* [Description of the task]
Copy exactly the lines of the records below, starting at the line that contains "Task: Click calculator icon for Сбербанк row" and continuing through the last line, both included; omit any pictures.

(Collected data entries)
*** Begin section ***

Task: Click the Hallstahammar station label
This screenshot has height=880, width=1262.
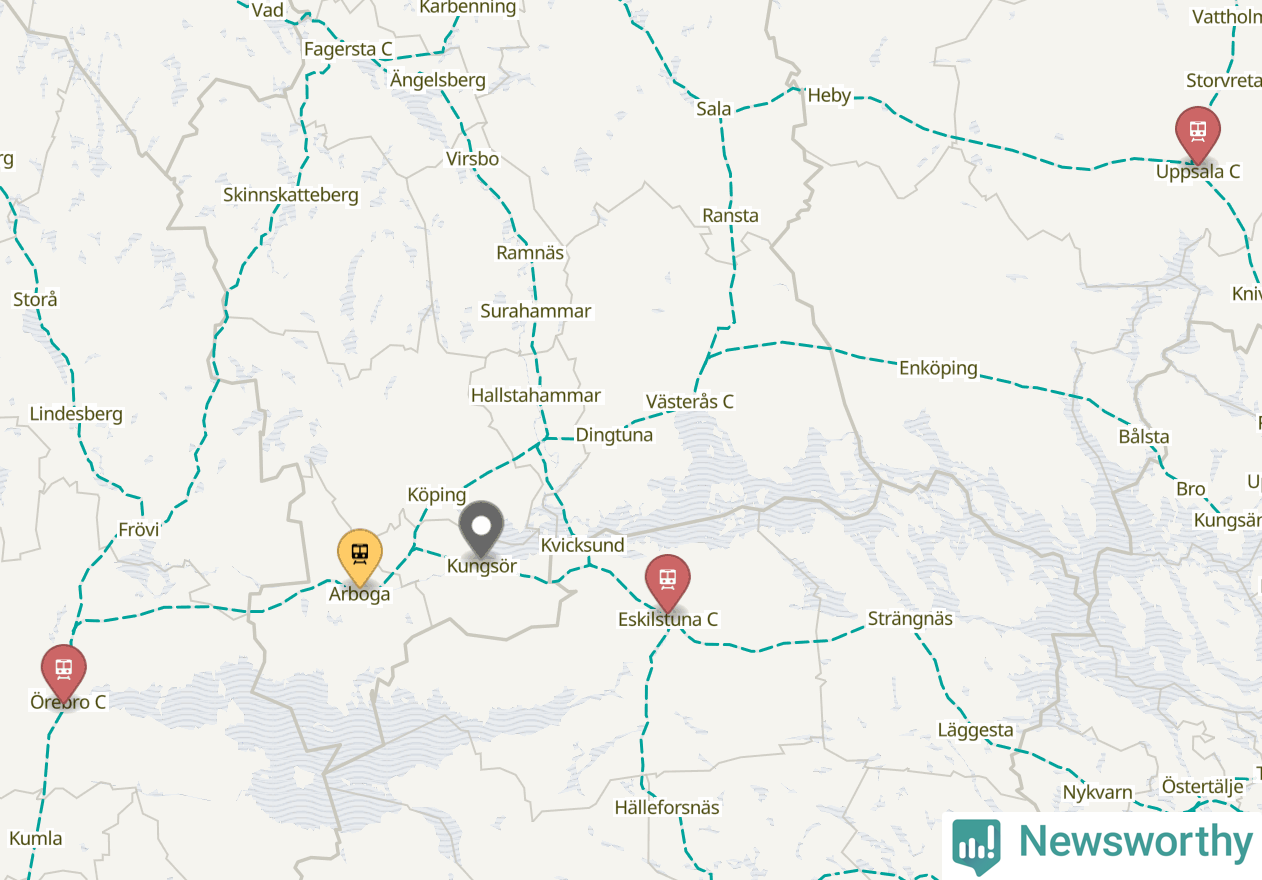Action: pos(536,395)

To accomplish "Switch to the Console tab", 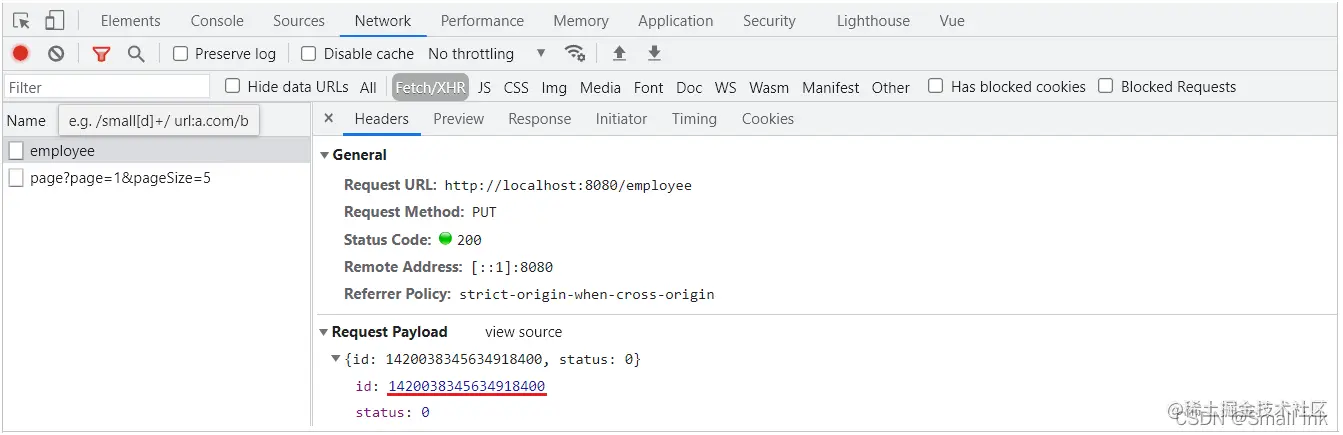I will [217, 20].
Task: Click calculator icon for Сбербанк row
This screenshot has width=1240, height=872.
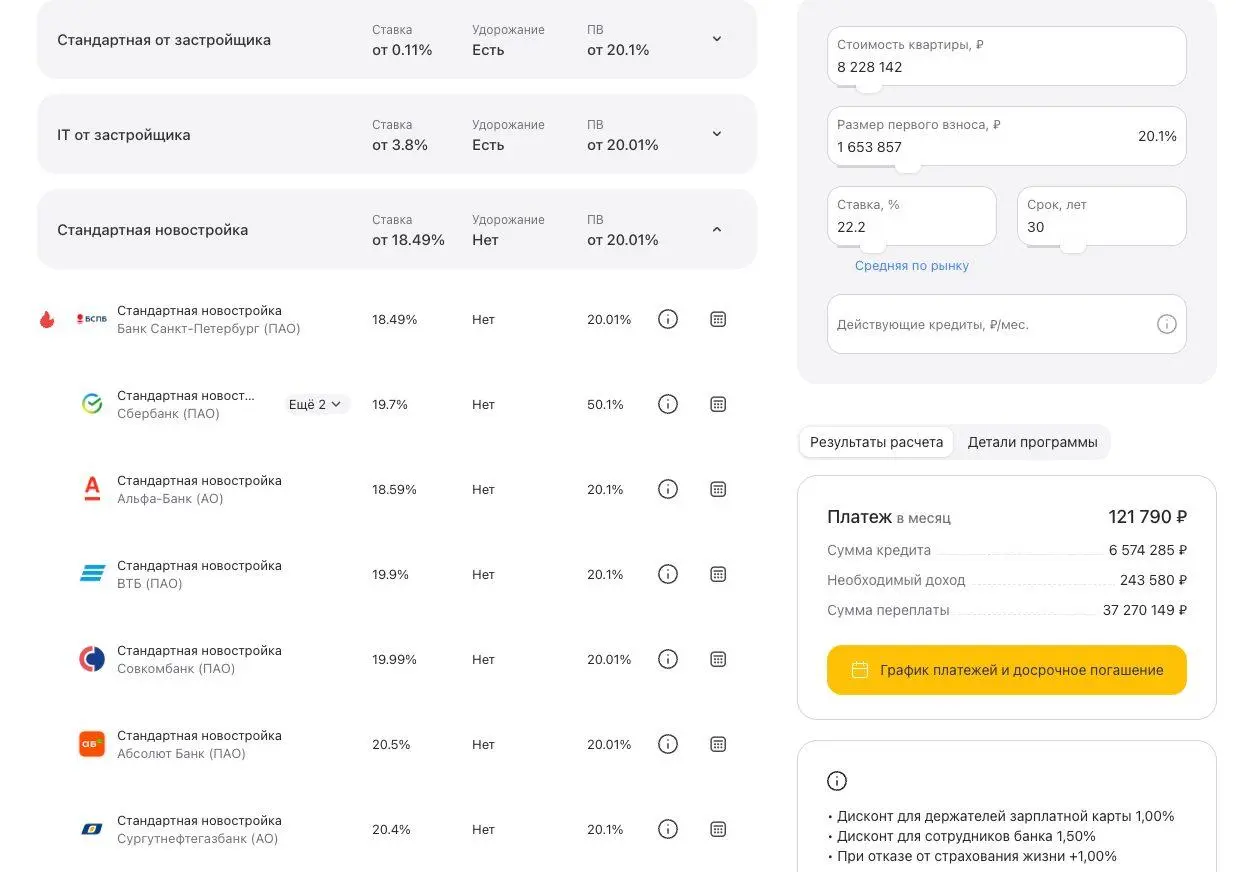Action: pyautogui.click(x=717, y=405)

*** End section ***

* [Exercise response]
Task: Click calculator icon for Сбербанк row
This screenshot has width=1240, height=872.
Action: pyautogui.click(x=717, y=405)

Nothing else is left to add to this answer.